◆ Aim of the task:
Repeat all the records, precisely as given.

╭─ Recorded information

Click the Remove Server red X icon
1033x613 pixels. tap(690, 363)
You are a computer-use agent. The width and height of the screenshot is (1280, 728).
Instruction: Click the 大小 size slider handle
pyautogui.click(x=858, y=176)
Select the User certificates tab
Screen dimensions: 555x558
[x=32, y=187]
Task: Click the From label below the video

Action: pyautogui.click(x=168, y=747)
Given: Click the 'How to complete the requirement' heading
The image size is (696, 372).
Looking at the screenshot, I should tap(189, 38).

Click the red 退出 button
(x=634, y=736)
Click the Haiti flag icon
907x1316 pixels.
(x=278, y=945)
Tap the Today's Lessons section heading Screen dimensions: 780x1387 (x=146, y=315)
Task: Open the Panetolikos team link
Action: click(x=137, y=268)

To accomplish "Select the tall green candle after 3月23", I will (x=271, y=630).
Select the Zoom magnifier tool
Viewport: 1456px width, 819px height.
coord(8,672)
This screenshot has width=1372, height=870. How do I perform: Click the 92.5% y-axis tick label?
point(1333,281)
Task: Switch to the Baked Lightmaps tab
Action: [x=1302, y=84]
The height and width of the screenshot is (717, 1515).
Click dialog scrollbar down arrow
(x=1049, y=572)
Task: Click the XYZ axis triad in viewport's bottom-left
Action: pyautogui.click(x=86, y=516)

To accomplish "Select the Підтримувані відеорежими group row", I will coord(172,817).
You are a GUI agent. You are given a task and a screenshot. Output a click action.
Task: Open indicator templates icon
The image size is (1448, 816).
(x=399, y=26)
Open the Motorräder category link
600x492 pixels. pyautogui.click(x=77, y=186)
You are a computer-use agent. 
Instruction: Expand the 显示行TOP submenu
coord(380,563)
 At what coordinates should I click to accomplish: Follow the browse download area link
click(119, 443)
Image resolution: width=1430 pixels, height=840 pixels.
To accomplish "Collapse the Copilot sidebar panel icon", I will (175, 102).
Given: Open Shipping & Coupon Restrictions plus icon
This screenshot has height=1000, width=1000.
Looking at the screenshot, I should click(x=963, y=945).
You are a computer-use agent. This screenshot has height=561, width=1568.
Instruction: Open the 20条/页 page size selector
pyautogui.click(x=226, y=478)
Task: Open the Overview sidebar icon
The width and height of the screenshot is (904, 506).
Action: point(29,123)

╰─

◆ Exercise output:
Click the Remove Server red X icon
1033x613 pixels. tap(690, 363)
You are a computer-use agent. The width and height of the screenshot is (1280, 728).
Instruction: Click the 大小 size slider handle
pyautogui.click(x=858, y=176)
Select the User certificates tab
Screen dimensions: 555x558
[x=32, y=187]
Task: Click the From label below the video

Action: pyautogui.click(x=168, y=747)
Given: Click the 'How to complete the requirement' heading
The image size is (696, 372).
Looking at the screenshot, I should tap(189, 38).

Click the red 退出 button
(x=634, y=736)
Click the Haiti flag icon
907x1316 pixels.
(x=278, y=945)
Tap the Today's Lessons section heading Screen dimensions: 780x1387 (x=146, y=315)
Task: Open the Panetolikos team link
Action: click(x=137, y=268)

To accomplish "Select the tall green candle after 3月23", I will (x=271, y=630).
Select the Zoom magnifier tool
Viewport: 1456px width, 819px height.
coord(8,672)
This screenshot has width=1372, height=870. How do I perform: Click the 92.5% y-axis tick label?
point(1333,281)
Task: Switch to the Baked Lightmaps tab
Action: [x=1302, y=84]
The height and width of the screenshot is (717, 1515).
Click dialog scrollbar down arrow
(x=1049, y=572)
Task: Click the XYZ axis triad in viewport's bottom-left
Action: pyautogui.click(x=86, y=516)

To accomplish "Select the Підтримувані відеорежими group row", I will coord(172,817).
You are a GUI agent. You are given a task and a screenshot. Output a click action.
Task: Open indicator templates icon
The image size is (1448, 816).
(x=399, y=26)
Open the Motorräder category link
600x492 pixels. pyautogui.click(x=77, y=186)
You are a computer-use agent. 
Instruction: Expand the 显示行TOP submenu
coord(380,563)
 At what coordinates should I click to accomplish: Follow the browse download area link
click(119, 443)
Image resolution: width=1430 pixels, height=840 pixels.
To accomplish "Collapse the Copilot sidebar panel icon", I will (175, 102).
Given: Open Shipping & Coupon Restrictions plus icon
This screenshot has height=1000, width=1000.
Looking at the screenshot, I should click(x=963, y=945).
You are a computer-use agent. This screenshot has height=561, width=1568.
Instruction: Open the 20条/页 page size selector
pyautogui.click(x=226, y=478)
Task: Open the Overview sidebar icon
The width and height of the screenshot is (904, 506).
Action: point(29,123)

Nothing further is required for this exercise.